Folha
Em plena ação do “pragmatismo de coação”, expressão cunhada por Tony Volpon, o governo Lula anuncia algumas medidas de contenção de despesas. Não sabemos ao certo o que é real ou somente espuma para alegrar momentaneamente o mercado.
De qualquer forma, sempre que o câmbio desvaloriza em função de aumento do risco Brasil diversos economistas têm a resposta pronta: vamos fechar a conta de capital.
Podemos fechar a conta de capital. No continente, entraremos para o clube formado pela Venezuela e Argentina.
“Mas e a China?”, perguntariam os defensores do fechamento da conta de capital. De fato, a China mantém a conta de capital fechada. Muito fechada.
A China é uma economia em que o capital é muito abundante. O adjetivo muito não é nenhum exagero. Deve ser a economia que opera com a maior relação capital-produto que há.
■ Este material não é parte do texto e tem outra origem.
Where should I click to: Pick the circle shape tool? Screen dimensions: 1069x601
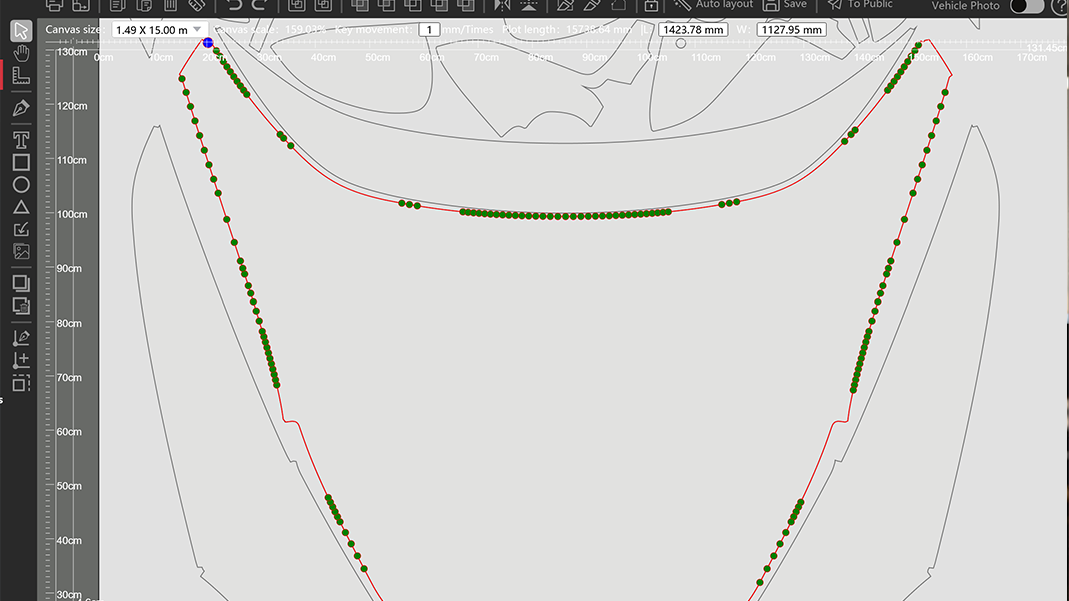coord(21,185)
Se o capital é abundante, os juros domésticos são inferiores aos juros internacionais. Há pressão por saída de capitais. A ditadura chinesa não deseja que seus cidadãos enviem capital para fora. Fecham a conta de capital. Vale enfatizar: a China apresenta a maior taxa de poupança do mundo.
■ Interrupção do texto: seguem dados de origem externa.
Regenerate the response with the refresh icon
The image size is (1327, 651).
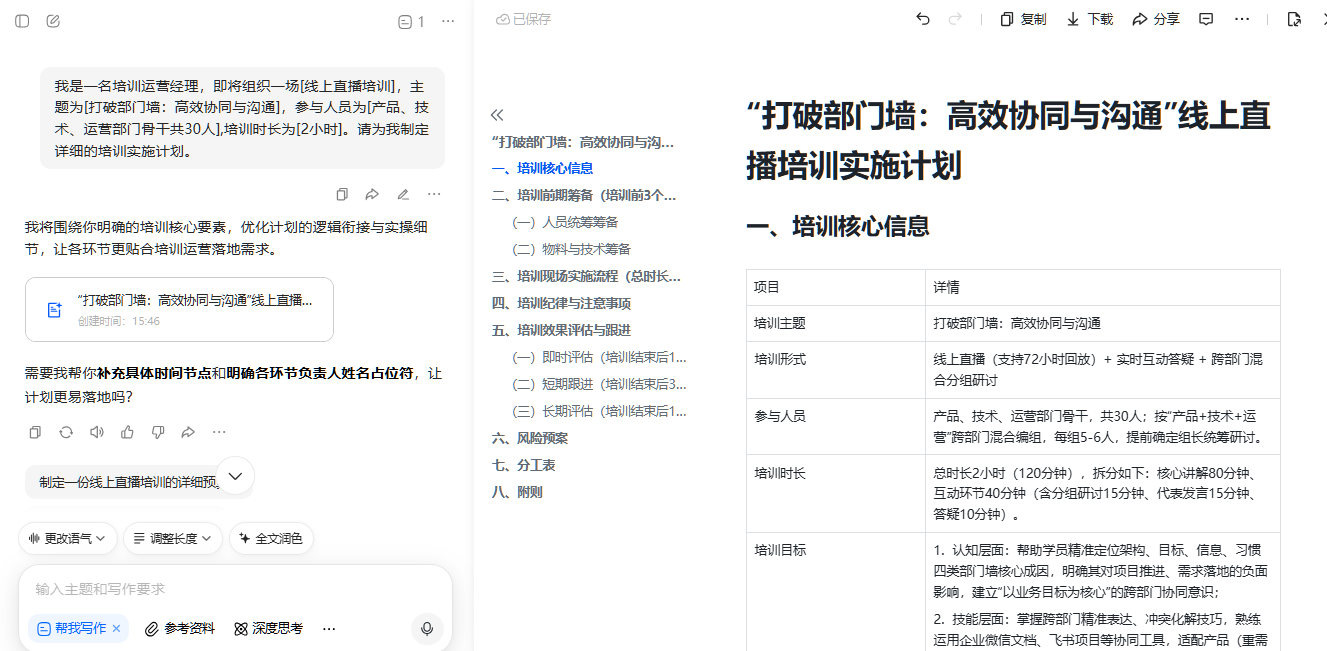coord(66,432)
O Brasil tem uma das menores taxas de poupança do mundo. Se a poupança é baixa, a taxa de juros doméstica é maior do que a internacional. Se a conta de capital for fechada, os juros domésticos serão definidos pelo equilíbrio interno entre investimento e poupança. Elevar-se-ão, portanto.
Com a conta de capital aberta, os juros domésticos são dados pelo juro internacional somado ao risco Brasil.
Nas contas que fiz com meu colega do FGV Ibre Bráulio Borges há alguns anos (com a pandemia houve quebra estrutural nos modelos, que ainda não estão funcionando bem), o juro neutro doméstico é a soma da taxa neutra de juros americana com a medida de risco EMBI Brasil.
Para reduzir o juro doméstico temos que buscar políticas que reduzam o risco país. A melhora das contas públicas, com a elevação do superávit primário, é a medida mais eficaz para reduzir o risco-país.
Mas será que não podemos adotar controles à mobilidade de capital? O Chile pratica. Sempre podemos adotar controles à mobilidade de capital. Aqui a dificuldade está no desenho da política. Certamente o controle precisa ser na entrada. Controle na saída eleva muito a percepção de risco e, consequentemente, eleva o juro interno.
Mas há outras diferenças importantes entre o Brasil e o Chile, que indicam que nunca podemos ter o grau de intervenção no câmbio do Chile. Se tivéssemos a carga tributária do Chile, o gasto público do Chile, o sistema previdenciário do Chile e a taxa de poupança doméstica do Chile, poderíamos ter as instituições chilenas. Com as nossas escolhas, não podemos. Podemos, mas aí teremos que arcar com as consequências: juros domésticos ainda maiores.
A conta de capital aberta é a forma de uma economia com baixíssima poupança doméstica reduzir os juros domésticos. O câmbio tem se desvalorizado mais intensamente no Brasil do que nos demais emergentes pois temos um problema que nos destaca em relação aos nossos pares: uma dívida interna muito elevada e sem clareza nas condições de seu financiamento nos próximos anos.
O câmbio é o termômetro de nossas dificuldades fiscais e de nossa dificuldade em gerenciar nosso conflito distributivo. Piorar a qualidade do termômetro —fechar a conta de capital ou impor limites à saída de capital— não solucionará nossos problemas.